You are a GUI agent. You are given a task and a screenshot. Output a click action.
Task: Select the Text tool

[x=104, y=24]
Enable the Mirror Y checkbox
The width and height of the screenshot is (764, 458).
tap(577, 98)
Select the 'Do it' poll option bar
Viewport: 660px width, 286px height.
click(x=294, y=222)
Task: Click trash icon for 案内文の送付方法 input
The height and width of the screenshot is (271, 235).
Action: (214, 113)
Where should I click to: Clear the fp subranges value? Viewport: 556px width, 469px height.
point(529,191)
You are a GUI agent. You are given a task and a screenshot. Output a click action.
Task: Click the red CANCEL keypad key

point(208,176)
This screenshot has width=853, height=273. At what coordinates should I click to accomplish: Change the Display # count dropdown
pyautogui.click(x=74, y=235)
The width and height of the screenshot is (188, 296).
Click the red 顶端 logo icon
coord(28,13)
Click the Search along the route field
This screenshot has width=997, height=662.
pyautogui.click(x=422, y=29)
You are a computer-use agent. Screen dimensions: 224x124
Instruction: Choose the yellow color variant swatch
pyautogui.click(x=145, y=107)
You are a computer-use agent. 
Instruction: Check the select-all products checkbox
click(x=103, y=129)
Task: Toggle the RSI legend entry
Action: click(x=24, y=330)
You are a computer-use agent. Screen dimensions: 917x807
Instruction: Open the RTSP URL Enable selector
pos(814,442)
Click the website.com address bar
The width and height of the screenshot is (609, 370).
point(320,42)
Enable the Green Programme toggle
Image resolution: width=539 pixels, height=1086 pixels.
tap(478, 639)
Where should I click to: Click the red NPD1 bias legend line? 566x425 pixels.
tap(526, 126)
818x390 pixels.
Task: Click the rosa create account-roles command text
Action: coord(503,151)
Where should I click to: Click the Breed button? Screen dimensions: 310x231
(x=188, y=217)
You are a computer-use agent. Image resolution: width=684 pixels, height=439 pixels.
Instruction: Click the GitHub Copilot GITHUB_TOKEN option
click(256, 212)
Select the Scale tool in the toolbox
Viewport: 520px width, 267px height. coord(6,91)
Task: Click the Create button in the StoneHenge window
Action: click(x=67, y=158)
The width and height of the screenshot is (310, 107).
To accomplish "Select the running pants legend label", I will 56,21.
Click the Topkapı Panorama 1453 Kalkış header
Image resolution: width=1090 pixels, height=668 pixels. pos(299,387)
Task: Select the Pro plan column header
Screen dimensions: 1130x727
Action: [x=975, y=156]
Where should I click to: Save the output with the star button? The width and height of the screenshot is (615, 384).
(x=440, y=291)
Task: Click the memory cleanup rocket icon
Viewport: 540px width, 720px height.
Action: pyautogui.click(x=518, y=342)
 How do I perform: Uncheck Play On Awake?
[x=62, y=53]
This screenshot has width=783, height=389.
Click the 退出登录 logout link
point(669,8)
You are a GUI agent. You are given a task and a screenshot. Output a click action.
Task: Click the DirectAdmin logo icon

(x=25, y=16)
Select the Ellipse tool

________________

Problem to solve -
List each line in the records above that contains the word "button", treating uppercase and lowercase letters as different.

Solution -
Where should I click to: Click the Breed button? Screen dimensions: 310x231
Task: Click the Create button in the StoneHenge window
Where should I click to: Save the output with the star button? The width and height of the screenshot is (615, 384).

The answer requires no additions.